On remarquera d’abord que le sexe est bien une affaire d’apprentissage. Comme on le constate en 1800 a propos de l’«enfant sauvage de l’Aveyron», un primate qui atteint la puberte en ayant grandi a l’ecart des congeneres ressent de l’excitation sexuelle, mais ne sait gui?re quoi en faire. Cela en va ainsi des macaques etudies via Harry Harlow au sein des annees 50-60: «Eleves en situation d’isolement», ces singes ne savaient gui?re comment copuler «et pouvaient repondre avec violence a des situations sexuelles». Alors, De quelle fai§on apprend-on? Chez les primates observes – chimpanzes, babouins, gibbons, bonobos –, cela passe via l’observation des etreintes parentales, ainsi que par des «jeux d’entrainement sexuels» ( sexual rehearsal play ) entre pairs, ou les juveniles imitent le comportement des adultes.

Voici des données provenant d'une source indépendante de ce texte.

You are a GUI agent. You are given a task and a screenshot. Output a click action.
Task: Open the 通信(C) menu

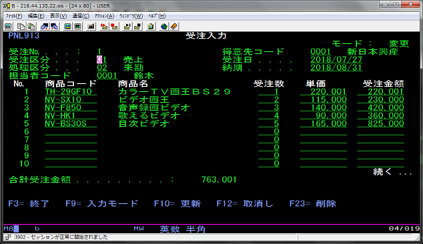tap(81, 16)
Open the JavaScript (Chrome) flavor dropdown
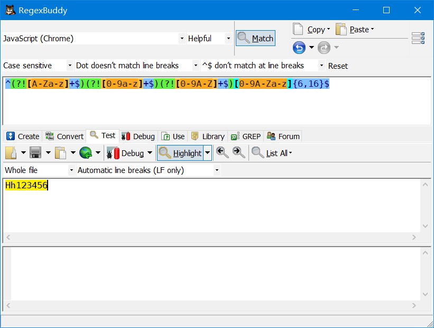This screenshot has height=328, width=434. [x=94, y=39]
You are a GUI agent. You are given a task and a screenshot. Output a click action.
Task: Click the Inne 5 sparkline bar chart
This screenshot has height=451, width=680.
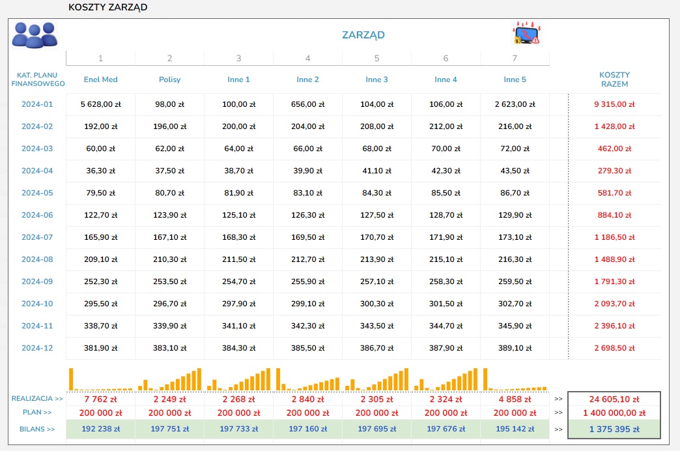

Ce trait observe aupres des autres primates s’est-il maintenu chez nos humains? Reponse unanime, affirmative, des anthropologues qui se paraissent penches sur la question. Chez les natifs des iles Trobriand, Bronislaw Malinowski observait que l’enfant avait «la possibilite de regarder des parents a sa propre guise jusqu’a sa puberte». En parallele, «les bambins commencaient a s’engager dans des jeux sexuels au sein des buissons. Les adultes acceptaient votre comportement, Afin de autant qu’il se deroule en prive. Les enfants s’adonnaient mutuellement a des stimulations manuelles et orales des organes genitaux, ainsi qu’a des coits simules.» J’ai aussi chose s’observe chez les Amharas d’Ethiopie, les Aymaras du Perou, les Santal d’Inde, les Sherpas du Nepal, les habitants des iles Alor dans l’archipel d’une Sonde, ainsi que chez les chasseurs-cueilleurs Hazda et Kung de Tanzanie. Cela en allait probablement de meme dans la prehistoire.
Apres 1 Moyen Age ou nos etreintes parentales semblent demeurer visibles et un age moderne qui voit se developper l’intimite, les m?urs actuelles se mettent en place Il existe quelque trois siecles: nos adultes se cachent pour coucher et les jeux sexuels entre enfants sont decourages. Comment apprend-on, aussi? Selon Freud, une fort grande curiosite sexuelle pousse les petits a se bricoler 1 connaitre par tous les revenus: «Leurs recherches peuvent etre facilitees par l’observation d’la copulation d’animaux, ou par claque de dormir dans la chambre des parents pendant la premiere annee.» Un siecle plus tard, l’information echangee entre amis, Internet et l’education sexuelle ont retourne le relais.
Faut-il se rejouir ou s’inquieter de votre tournant? Notre questionner, est-ce s’engager dans une pente glissante? Les observations rassemblees par Lawrence Josephs peuvent-elles alimenter des pensees dangereuses? Reponse en trois mouvements. D’une part, les des etudes accessibles indiquent, contrairement a ce qu’avancait Freud, que claque d’assister a J’ai «scene primitive» jdate interface – une relation sexuelle entre ses parents – n’est pas, en tant que tel, votre evenement traumatisant. C’est «le schema des relations familiales» qui determine «les reactions a l’experience», note Josephs. D’autre part, il demeure avere que l’exposition des enfants a la sexualite parentale est traumatisante si l’enfant est converti par nos adultes en objet de desir et de plaisir. Enfin, releve le chercheur, «il ne s’agit aucun promouvoir un romantisme naif a propos du developpement psychosexuel humain», comme si «la prehistoire etait votre paradis perdu», mais plutot «de souligner la necessite de recherches supplementaires»: on souhaite savoir d’ou on vient et ou il faut.